El documento es como sigue:
Y ahora, la pregunta: ¿Qué he hecho para desperdiciar así mi vida? ¿Cómo, de todas las vidas posibles, he acabado ganándome ésta en la que no hay más que mierda y túneles que no salen a ninguna parte? Hace unas horas estaba en un banco en el Retiro redescubriendo estas dos interrogaciones (o una, qué más da). Si durante años he estado llevándolas conmigo sin inmutarme, sólo puede ser porque he tenido buen cuidado de repetirlas como una beata soba el Rosario, sin entender. Hoy me he sentado a mirarlas de frente. Y me ha dado tanto asco y tanta tristeza que no sé cómo me he disuadido de estampar los sesos contra el patio interior, para edificación de todos los retrasados que habitan mi bloque de apartamentos.
Bueno, sí lo sé. Aunque me pese, es para confesarlo que he encendido el ordenador y he empezado a escribir. El arrebato que me ha llevado a las dos malditas preguntas es también lo que me mantiene entero el cráneo.
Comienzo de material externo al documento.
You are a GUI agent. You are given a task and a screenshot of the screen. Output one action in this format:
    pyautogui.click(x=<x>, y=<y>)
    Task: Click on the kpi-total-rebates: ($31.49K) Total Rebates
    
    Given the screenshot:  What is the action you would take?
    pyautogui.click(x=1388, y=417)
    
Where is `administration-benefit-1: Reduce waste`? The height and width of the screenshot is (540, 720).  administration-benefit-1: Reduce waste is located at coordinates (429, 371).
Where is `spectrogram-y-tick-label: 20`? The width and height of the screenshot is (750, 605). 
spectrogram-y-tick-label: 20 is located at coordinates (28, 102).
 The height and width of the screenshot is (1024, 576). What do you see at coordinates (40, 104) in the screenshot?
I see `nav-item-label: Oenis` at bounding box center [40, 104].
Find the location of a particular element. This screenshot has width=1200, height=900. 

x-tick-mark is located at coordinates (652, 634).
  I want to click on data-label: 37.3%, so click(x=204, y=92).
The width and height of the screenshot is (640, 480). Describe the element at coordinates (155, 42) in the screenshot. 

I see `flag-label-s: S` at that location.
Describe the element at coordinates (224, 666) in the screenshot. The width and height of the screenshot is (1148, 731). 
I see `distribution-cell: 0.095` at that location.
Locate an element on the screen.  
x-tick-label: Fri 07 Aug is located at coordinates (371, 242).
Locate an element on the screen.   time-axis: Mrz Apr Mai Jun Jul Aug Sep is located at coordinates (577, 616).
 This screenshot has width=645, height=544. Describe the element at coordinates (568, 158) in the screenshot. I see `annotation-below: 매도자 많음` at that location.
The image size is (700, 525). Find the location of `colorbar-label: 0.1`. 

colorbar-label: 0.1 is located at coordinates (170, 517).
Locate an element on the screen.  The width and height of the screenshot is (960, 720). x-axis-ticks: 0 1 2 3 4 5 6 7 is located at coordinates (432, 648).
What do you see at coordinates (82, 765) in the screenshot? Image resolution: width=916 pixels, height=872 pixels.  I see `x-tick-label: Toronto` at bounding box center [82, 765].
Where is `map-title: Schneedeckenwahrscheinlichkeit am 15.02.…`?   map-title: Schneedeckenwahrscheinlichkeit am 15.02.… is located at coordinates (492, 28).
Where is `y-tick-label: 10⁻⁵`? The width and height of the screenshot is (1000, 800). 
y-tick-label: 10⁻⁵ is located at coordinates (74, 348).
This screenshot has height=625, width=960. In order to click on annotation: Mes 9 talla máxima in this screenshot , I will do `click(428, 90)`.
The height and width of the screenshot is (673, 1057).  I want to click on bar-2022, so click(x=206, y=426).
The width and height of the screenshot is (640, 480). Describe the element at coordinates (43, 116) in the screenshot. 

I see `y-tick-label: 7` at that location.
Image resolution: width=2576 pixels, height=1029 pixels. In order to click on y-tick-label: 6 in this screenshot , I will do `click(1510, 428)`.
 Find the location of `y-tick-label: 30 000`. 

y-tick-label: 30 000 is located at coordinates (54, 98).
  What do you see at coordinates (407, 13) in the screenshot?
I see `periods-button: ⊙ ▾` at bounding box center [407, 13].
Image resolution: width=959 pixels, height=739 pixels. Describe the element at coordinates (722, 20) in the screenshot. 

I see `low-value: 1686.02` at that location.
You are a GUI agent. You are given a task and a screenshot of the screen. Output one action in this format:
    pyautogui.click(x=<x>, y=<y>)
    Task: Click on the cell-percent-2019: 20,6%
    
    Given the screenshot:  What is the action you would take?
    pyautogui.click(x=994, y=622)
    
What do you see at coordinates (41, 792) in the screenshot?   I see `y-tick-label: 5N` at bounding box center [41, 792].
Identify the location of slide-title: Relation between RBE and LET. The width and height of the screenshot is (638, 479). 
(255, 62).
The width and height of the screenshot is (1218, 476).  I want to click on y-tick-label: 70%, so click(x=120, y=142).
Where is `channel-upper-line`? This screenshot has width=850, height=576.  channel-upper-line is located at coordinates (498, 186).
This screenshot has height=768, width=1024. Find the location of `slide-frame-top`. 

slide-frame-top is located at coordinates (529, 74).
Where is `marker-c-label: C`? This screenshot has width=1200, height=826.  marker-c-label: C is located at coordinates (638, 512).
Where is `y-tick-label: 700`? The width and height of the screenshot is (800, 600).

Al principio, nadie hubiera dicho que fuera a suceder nada. Llevaba un par de horas frente a la casa de esa pelleja repelente y ya se me estaban cociendo las ideas. A las seis en punto, se abre la puerta automática del garaje y emerge el descapotable de Sonsoles con ella al volante. Igual que hace un par de días, mirando desde arriba a todo y a todos, parapetada tras las enormes gafas oscuras que le hacen parecer un cruce de comadreja y astronauta. Arranco con cierta resignación y me coloco a su estela. El coche de mi prima, que he tomado prestado mientras le hacen la cirugía plástica al mío, es algo corto de caballos y tengo que apurar las marchas. Sonsoles conduce como un taxista, o sea, viviendo a medias de la suerte y de la prudencia de otros conductores y exhibiendo a ráfagas una destreza que ya podría metérsela bien doblada donde más guardada se le quedase. Para no perderla me veo obligado a hacerle algunas canalladas a gente inocente, y eso me cabrea y me excita las ganas de tumbarla bajo una lámpara de rayos UVA y dejarla allí asándose a fuego lento durante diez o doce días.
Afortunadamente, el trayecto es corto. Justo a la vuelta de una curva, obturando hábilmente el tráfico de cuatro calles, Sonsoles abandona su coche en doble fila y se acerca a pie a la salida de un colegio para señoritas. ¿Madre soltera? Inconcebible, disponiendo a un tiempo del aborto y del sacramento de la penitencia. Me sitúo donde pueda ver la puerta del colegio y estorbar lo menos posible y espero. Diez minutos. Empiezan a salir niñas vestiditas de azul y blanco, decenas de Sonsoles en potencia arrastrando la ese debajo de los incisivos. Es un espectáculo que a ratos me revuelve las tripas y a ratos me despierta morbosos apetitos. Finalmente sale Sonsoles y junto a ella una niña o muchacha de unos quince años. El pulso se me interrumpe como si me desenchufaran. Entonces sucede.